Frequency Tracking Aggregates¶
freq_agg ( expression )
Adds all input values to an internal Count-Min Sketch, enabling efficient online computation of the frequency of each input expression.
freq_agg ( expression, epsilon, p )
Same as above, but accepts epsilon and p as parameters for the underlying cmsketch. epsilon determines the acceptable error rate of the cmsketch, and defaults to 0.002 (0.2%). p determines the confidence, and defaults to 0.995 (99.5%). Lower epsilon and p will result in smaller cmsketch structures, and vice versa.
freq_merge_agg ( count-min sketch )
Merges all input Count-min sketches into a single one containing all of the information of the input Count-min sketches.
See Frequency Functions for functionality that can be used to manipulate Count-Min sketches.
topk_agg ( expression , k )
Tracks the top k input expressions by adding all input values to a Top-K data structure sized for the given k, incrementing each value’s count by 1 each time it is added.
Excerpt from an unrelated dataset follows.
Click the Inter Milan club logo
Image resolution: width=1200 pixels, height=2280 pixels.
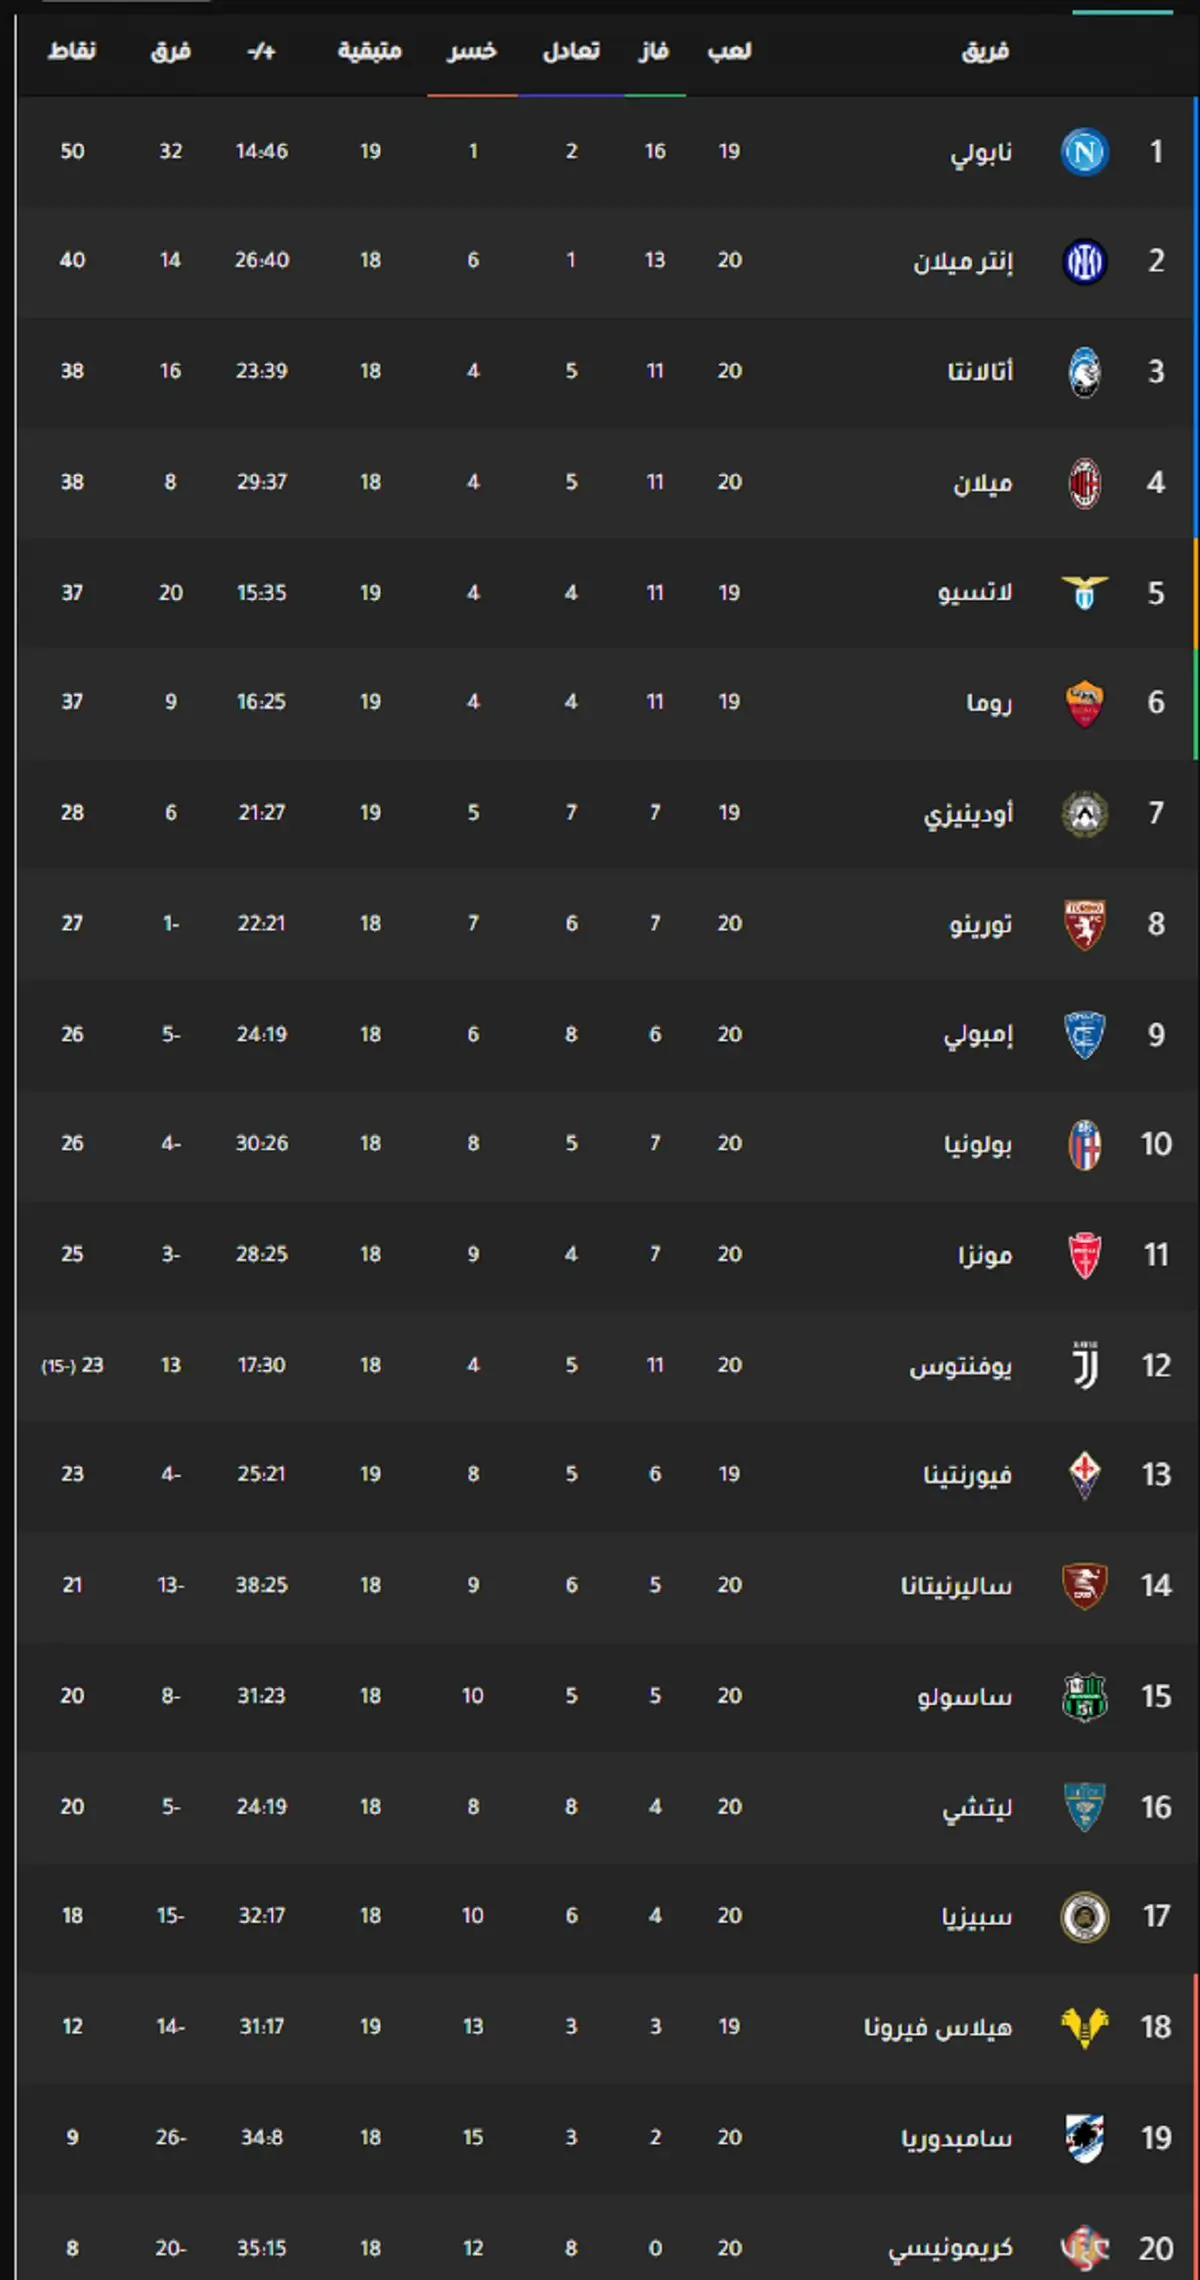tap(1085, 262)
topk_agg (expression, k, weight )
Same as above, but associates the given weight to the input expression (rather than a default weight of 1).
topk_merge_agg ( topk )
Merges all topk inputs into a single topk data structure.
See Top-K Functions for functionality that can be used to manipulate topk objects.
hll_agg ( expression )
Adds all input values to a HyperLogLog.
hll_agg ( expression, p )
Adds all input values to a HyperLogLog with the given p. A larger p reduces the HyperLogLog’s error rate, at the expense of a larger size.
hll_union_agg ( hyperloglog )
Takes the union of all input HyperLogLogs, resulting in a single HyperLogLog that contains all of the information of the input HyperLogLogs.
See HyperLogLog Functions for functionality that can be used to manipulate HyperLogLog objects.
dist_agg ( expression )
Adds all input values to a T-Digest in order to track the distribution of all input expressions.
dist_agg ( expression, compression )
Same as above, but builds the underyling tdigest using the given compression. compression must be an integer in the range
[20, 1000]. A higher value for compression will yield a larger tdigest with but with more precision than a smaller tdigest with a lower compression value.
See Distribution Functions for functionality that can be used to manipulate tdigest objects.
bucket_agg ( expression , bucket_id )
Adds 4-byte hashes of each input expression to the bucket with the given bucket_id. Each hash may only be present precisely once in one bucket at any given time. Buckets can therefore be thought of as exclusive sets of hashes of the input expressions.
bucket_agg ( expression , bucket_id , timestamp )
Same as above, but allows a timestamp expression to determine bucket entry order. That is, only a value’s latest entry will cause it to change buckets.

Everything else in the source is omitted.